§ What is being asked
Without omission or alteration, write out all of the data.

Collected data
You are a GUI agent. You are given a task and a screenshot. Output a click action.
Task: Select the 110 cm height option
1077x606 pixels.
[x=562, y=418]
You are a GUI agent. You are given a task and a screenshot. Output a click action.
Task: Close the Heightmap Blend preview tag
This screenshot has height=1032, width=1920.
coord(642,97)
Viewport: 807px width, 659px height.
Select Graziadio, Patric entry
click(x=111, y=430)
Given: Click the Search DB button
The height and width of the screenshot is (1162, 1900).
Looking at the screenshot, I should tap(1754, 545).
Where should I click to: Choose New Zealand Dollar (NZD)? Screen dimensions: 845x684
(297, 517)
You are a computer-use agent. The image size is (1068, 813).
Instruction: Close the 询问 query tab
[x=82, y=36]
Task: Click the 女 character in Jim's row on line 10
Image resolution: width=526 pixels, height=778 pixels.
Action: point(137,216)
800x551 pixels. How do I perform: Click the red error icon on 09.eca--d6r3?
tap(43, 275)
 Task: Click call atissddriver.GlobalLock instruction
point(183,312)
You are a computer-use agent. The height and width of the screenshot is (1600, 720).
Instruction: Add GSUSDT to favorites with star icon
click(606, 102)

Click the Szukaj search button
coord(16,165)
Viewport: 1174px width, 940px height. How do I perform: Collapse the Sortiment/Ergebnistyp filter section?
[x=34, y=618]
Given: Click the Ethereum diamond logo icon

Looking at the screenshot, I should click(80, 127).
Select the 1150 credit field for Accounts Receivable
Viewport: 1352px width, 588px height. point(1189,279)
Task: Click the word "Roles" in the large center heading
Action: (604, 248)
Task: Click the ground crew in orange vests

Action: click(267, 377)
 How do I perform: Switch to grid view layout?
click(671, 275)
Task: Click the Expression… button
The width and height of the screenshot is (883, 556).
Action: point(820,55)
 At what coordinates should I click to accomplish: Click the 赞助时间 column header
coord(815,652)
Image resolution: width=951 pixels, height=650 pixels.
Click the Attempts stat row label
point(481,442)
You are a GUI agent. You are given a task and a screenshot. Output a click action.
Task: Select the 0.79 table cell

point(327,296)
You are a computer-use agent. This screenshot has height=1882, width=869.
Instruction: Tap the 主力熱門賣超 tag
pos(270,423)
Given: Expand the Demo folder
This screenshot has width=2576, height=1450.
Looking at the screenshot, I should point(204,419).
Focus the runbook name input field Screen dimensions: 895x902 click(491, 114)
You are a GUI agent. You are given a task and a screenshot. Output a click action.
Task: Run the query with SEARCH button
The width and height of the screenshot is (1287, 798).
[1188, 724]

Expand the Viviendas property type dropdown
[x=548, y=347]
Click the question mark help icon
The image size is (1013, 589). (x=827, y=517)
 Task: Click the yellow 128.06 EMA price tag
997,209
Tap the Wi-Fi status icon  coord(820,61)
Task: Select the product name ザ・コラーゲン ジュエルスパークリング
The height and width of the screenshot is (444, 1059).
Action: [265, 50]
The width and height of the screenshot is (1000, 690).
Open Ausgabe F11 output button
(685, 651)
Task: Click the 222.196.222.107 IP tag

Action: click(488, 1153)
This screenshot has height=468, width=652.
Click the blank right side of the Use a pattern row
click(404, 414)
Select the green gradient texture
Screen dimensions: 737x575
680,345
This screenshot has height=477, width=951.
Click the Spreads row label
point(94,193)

§ Output
You are a GUI agent. You are given a task and a screenshot. Output a click action.
Task: Select the 110 cm height option
1077x606 pixels.
[x=562, y=418]
You are a GUI agent. You are given a task and a screenshot. Output a click action.
Task: Close the Heightmap Blend preview tag
This screenshot has height=1032, width=1920.
coord(642,97)
Viewport: 807px width, 659px height.
Select Graziadio, Patric entry
click(x=111, y=430)
Given: Click the Search DB button
The height and width of the screenshot is (1162, 1900).
Looking at the screenshot, I should tap(1754, 545).
Where should I click to: Choose New Zealand Dollar (NZD)? Screen dimensions: 845x684
(297, 517)
You are a computer-use agent. The image size is (1068, 813).
Instruction: Close the 询问 query tab
[x=82, y=36]
Task: Click the 女 character in Jim's row on line 10
Image resolution: width=526 pixels, height=778 pixels.
Action: point(137,216)
800x551 pixels. How do I perform: Click the red error icon on 09.eca--d6r3?
tap(43, 275)
 Task: Click call atissddriver.GlobalLock instruction
point(183,312)
You are a computer-use agent. The height and width of the screenshot is (1600, 720).
Instruction: Add GSUSDT to favorites with star icon
click(606, 102)

Click the Szukaj search button
coord(16,165)
Viewport: 1174px width, 940px height. How do I perform: Collapse the Sortiment/Ergebnistyp filter section?
[x=34, y=618]
Given: Click the Ethereum diamond logo icon

Looking at the screenshot, I should click(80, 127).
Select the 1150 credit field for Accounts Receivable
Viewport: 1352px width, 588px height. point(1189,279)
Task: Click the word "Roles" in the large center heading
Action: (604, 248)
Task: Click the ground crew in orange vests

Action: click(267, 377)
 How do I perform: Switch to grid view layout?
click(671, 275)
Task: Click the Expression… button
The width and height of the screenshot is (883, 556).
Action: point(820,55)
 At what coordinates should I click to accomplish: Click the 赞助时间 column header
coord(815,652)
Image resolution: width=951 pixels, height=650 pixels.
Click the Attempts stat row label
point(481,442)
You are a GUI agent. You are given a task and a screenshot. Output a click action.
Task: Select the 0.79 table cell

point(327,296)
You are a computer-use agent. This screenshot has height=1882, width=869.
Instruction: Tap the 主力熱門賣超 tag
pos(270,423)
Given: Expand the Demo folder
This screenshot has width=2576, height=1450.
Looking at the screenshot, I should point(204,419).
Focus the runbook name input field Screen dimensions: 895x902 click(491, 114)
You are a GUI agent. You are given a task and a screenshot. Output a click action.
Task: Run the query with SEARCH button
The width and height of the screenshot is (1287, 798).
[1188, 724]

Expand the Viviendas property type dropdown
[x=548, y=347]
Click the question mark help icon
The image size is (1013, 589). (x=827, y=517)
 Task: Click the yellow 128.06 EMA price tag
997,209
Tap the Wi-Fi status icon  coord(820,61)
Task: Select the product name ザ・コラーゲン ジュエルスパークリング
The height and width of the screenshot is (444, 1059).
Action: [265, 50]
The width and height of the screenshot is (1000, 690).
Open Ausgabe F11 output button
(685, 651)
Task: Click the 222.196.222.107 IP tag

Action: click(488, 1153)
This screenshot has height=468, width=652.
Click the blank right side of the Use a pattern row
click(404, 414)
Select the green gradient texture
Screen dimensions: 737x575
680,345
This screenshot has height=477, width=951.
Click the Spreads row label
point(94,193)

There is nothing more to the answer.